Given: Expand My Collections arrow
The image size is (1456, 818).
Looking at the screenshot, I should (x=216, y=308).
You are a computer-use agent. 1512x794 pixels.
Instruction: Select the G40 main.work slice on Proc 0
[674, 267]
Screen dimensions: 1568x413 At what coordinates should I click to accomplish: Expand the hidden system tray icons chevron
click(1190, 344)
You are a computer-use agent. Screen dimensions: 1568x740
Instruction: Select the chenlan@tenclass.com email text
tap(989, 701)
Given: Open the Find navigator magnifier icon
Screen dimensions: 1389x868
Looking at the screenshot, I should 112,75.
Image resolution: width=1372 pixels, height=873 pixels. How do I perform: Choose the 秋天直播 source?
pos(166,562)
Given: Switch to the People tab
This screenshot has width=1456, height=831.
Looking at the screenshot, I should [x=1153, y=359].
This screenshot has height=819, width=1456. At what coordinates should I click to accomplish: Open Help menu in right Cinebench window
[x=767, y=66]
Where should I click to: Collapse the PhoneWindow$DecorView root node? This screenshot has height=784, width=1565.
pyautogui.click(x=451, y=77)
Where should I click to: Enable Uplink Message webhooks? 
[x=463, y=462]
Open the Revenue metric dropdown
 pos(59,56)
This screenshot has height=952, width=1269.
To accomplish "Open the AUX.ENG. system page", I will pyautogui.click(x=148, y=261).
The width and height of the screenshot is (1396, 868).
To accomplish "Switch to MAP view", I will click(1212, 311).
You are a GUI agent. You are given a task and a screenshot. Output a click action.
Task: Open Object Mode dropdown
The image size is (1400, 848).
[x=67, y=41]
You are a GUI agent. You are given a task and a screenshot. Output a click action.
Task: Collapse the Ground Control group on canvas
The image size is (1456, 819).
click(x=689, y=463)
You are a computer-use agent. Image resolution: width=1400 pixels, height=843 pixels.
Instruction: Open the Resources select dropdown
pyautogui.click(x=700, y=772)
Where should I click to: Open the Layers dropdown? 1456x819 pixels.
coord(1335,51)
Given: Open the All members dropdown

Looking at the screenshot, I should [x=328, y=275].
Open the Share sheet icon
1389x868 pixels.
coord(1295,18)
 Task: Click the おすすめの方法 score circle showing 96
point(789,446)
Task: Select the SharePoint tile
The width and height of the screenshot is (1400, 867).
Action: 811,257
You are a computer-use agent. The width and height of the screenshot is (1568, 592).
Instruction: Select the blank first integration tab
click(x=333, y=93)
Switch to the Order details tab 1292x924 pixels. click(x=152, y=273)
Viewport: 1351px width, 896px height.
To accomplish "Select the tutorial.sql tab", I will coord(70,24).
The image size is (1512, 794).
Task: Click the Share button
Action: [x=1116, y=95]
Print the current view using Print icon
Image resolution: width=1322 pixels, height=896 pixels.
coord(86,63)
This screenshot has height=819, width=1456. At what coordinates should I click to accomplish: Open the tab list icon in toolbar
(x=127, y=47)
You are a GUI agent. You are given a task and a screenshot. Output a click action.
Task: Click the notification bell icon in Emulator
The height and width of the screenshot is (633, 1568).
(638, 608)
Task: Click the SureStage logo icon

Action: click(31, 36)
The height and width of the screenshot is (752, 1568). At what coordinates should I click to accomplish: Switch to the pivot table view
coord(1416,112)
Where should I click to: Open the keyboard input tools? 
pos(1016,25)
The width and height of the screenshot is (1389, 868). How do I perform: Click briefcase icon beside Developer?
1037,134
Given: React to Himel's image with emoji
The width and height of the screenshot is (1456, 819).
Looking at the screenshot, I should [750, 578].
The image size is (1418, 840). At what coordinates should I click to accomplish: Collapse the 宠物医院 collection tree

- Task to carry out:
From the first line to the last, write out the data exactly.

- Exercise solution:
Given: Expand My Collections arrow
The image size is (1456, 818).
Looking at the screenshot, I should (x=216, y=308).
You are a computer-use agent. 1512x794 pixels.
Instruction: Select the G40 main.work slice on Proc 0
[674, 267]
Screen dimensions: 1568x413 At what coordinates should I click to accomplish: Expand the hidden system tray icons chevron
click(1190, 344)
You are a computer-use agent. Screen dimensions: 1568x740
Instruction: Select the chenlan@tenclass.com email text
tap(989, 701)
Given: Open the Find navigator magnifier icon
Screen dimensions: 1389x868
Looking at the screenshot, I should 112,75.
Image resolution: width=1372 pixels, height=873 pixels. How do I perform: Choose the 秋天直播 source?
pos(166,562)
Given: Switch to the People tab
This screenshot has width=1456, height=831.
Looking at the screenshot, I should [x=1153, y=359].
This screenshot has height=819, width=1456. At what coordinates should I click to accomplish: Open Help menu in right Cinebench window
[x=767, y=66]
Where should I click to: Collapse the PhoneWindow$DecorView root node? This screenshot has height=784, width=1565.
pyautogui.click(x=451, y=77)
Where should I click to: Enable Uplink Message webhooks? 
[x=463, y=462]
Open the Revenue metric dropdown
 pos(59,56)
This screenshot has height=952, width=1269.
To accomplish "Open the AUX.ENG. system page", I will pyautogui.click(x=148, y=261).
The width and height of the screenshot is (1396, 868).
To accomplish "Switch to MAP view", I will click(1212, 311).
You are a GUI agent. You are given a task and a screenshot. Output a click action.
Task: Open Object Mode dropdown
The image size is (1400, 848).
[x=67, y=41]
You are a GUI agent. You are given a task and a screenshot. Output a click action.
Task: Collapse the Ground Control group on canvas
The image size is (1456, 819).
click(x=689, y=463)
You are a computer-use agent. Image resolution: width=1400 pixels, height=843 pixels.
Instruction: Open the Resources select dropdown
pyautogui.click(x=700, y=772)
Where should I click to: Open the Layers dropdown? 1456x819 pixels.
coord(1335,51)
Given: Open the All members dropdown

Looking at the screenshot, I should [x=328, y=275].
Open the Share sheet icon
1389x868 pixels.
coord(1295,18)
 Task: Click the おすすめの方法 score circle showing 96
point(789,446)
Task: Select the SharePoint tile
The width and height of the screenshot is (1400, 867).
Action: 811,257
You are a computer-use agent. The width and height of the screenshot is (1568, 592).
Instruction: Select the blank first integration tab
click(x=333, y=93)
Switch to the Order details tab 1292x924 pixels. click(x=152, y=273)
Viewport: 1351px width, 896px height.
To accomplish "Select the tutorial.sql tab", I will coord(70,24).
The image size is (1512, 794).
Task: Click the Share button
Action: [x=1116, y=95]
Print the current view using Print icon
Image resolution: width=1322 pixels, height=896 pixels.
coord(86,63)
This screenshot has height=819, width=1456. At what coordinates should I click to accomplish: Open the tab list icon in toolbar
(x=127, y=47)
You are a GUI agent. You are given a task and a screenshot. Output a click action.
Task: Click the notification bell icon in Emulator
The height and width of the screenshot is (633, 1568).
(638, 608)
Task: Click the SureStage logo icon

Action: click(31, 36)
The height and width of the screenshot is (752, 1568). At what coordinates should I click to accomplish: Switch to the pivot table view
coord(1416,112)
Where should I click to: Open the keyboard input tools? 
pos(1016,25)
The width and height of the screenshot is (1389, 868). How do I perform: Click briefcase icon beside Developer?
1037,134
Given: React to Himel's image with emoji
The width and height of the screenshot is (1456, 819).
Looking at the screenshot, I should [750, 578].
The image size is (1418, 840). At what coordinates should I click to accomplish: Collapse the 宠物医院 collection tree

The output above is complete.